DistFsEval < LinuxSupport

LinuxSupport Web>LinuxSupportInternals>DistFsEval (2005-10-26, unknown)

A look at the current status of clustering and cluster filesystems

OCFS2 from Oracle

Quote: It is an extent based, POSIX compliant file system. Unlike the previous release (OCFS), OCFS2 is a general-purpose file system [...] OCFS2 uses the journaling block device (as per ext3), and other ext3 code. It was meant as a cluster filesystem to hold Oracle system files in order to ease the administration of Oracle Real Applications Cluster.

Requirements:

(recent) 2.6 kernel - as in RHEL4 for example -, patches, and userspace. Patches are in the -mm series.
shared block device (shared physical or DRBD)

(my) highlights:

POSIX compliant, open source under GPL, freely available, support only if you have Oracle support and keep Oracle on it
As for physical limits, a filesystem with a cluster size of 4K can grow to 16TB. [...] However, the current codebase cannot handle filesystems as large as the disk format can. 4k block size on a 32bit platform gives 4TB fs size maximum, and half that on 64bit platforms.
Maximum 254 nodes per cluster
claimed to have high performance (metadata caching!)
metadata journaling for reliability
no separate metadata server
can be used as shared root filesystem (!)
Not supported yet: clusterwide flock(), F_NOTIFY, shared writeable mmap, readonly mount
no quotas either

-- AndrasHorvath - 11 Aug 2005

Red Hat's Global File System GFS

Meant as a cluster filesystem.
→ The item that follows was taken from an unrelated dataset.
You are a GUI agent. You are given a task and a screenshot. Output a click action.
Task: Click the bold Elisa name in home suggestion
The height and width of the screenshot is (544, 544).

Includes Red Hat Cluster Suite, which gives you failover and load balancing of maximum 8 nodes (for NFS for example). GFS itself scales up to ~256 nodes (see below).

Requirements:

RHEL3 or 4 on any supported architecture
shared block device (SAN or GNBD or iSCSI or whatever; can run on GNBD server with limitation). Fencing agents (to prevent a failed node from rejoining the cluster) exist for certain FC switches and GNBD only -> those are suggested by redhat.

(my) highlights:

POSIX compliant, GPL licenced, pricing (???) is unclear!
up to 256 nodes (on the manual page @ redhat, more than 300 nodes claimed to work; on the marketing page, 256 are "supported")
8TB storage maximum on RHEL4 (this is new in 6.1)
quota support
LVM2 / CLVM (clustered LVM), multipath, distributed lock mgmt (=no "lock nodes") in GFS 6.1 RHEL4 (not on 6.0 @ RHEL3)
supports "freezing" of a volume (suspends I/O for blockdevice-based snapshots for example)
can do data journaling (!), metadata is always journaled
node failures are OK; storage failures call for fsck
easy to expand, cannot shrink; although clvm can probably rearrange blocks in the background (never tested, works with "normal" LVM)
Context-Dependent Path Names a la AFS

The RHCS (http://www.redhat.com/whitepapers/rha/RHA_ClusterSuiteWPPDF.pdf):

two uses: load balancer or HA
uses Linux Virtual Server for load balancing (front-end node)
maximum 8 nodes
needs GFS, uses shared disk as quorum device. Needs FC or SCSI shared storage.
multipath I/O supported
service state check is builtin (for eg. NFS) or can use script which will be called every few seconds
node heartbeat by pinging over Ethernet (also supporting bonding for HA of Ethernet links)
will restart service on another node if it fails somewhere. Usual fencing and barriers provided. State information is only preserved in the filesystem of course (eg connections will be broken).
Oracle 9i RAC supported

-- AndrasHorvath - 11 Aug 2005

OpenSSI (Single System Image) clustering

Requirements:

kernel 2.4 (RHEL3 is OK) or 2.6
shared storage if you want shared FS

(my) highlights:

GPLv2, uses LVS and CI, in Debian Sarge (stable) and FC3, i386 only (including SMP)
"An SSI cluster can be managed like a giant SMP machine." And it also looks like a giant SMP machine. But the architectural details are unclear
CI clusters up to 10..50 have been tested (out there)
CFS: sits on top of ext2/3 on a shared disk and then "all nodes see the mount point". Mounts are handled via FS labels or UUIDs.
CFS can be used as root, can fail over (HA-CFS). Can also use GFS underneath OpenSSI.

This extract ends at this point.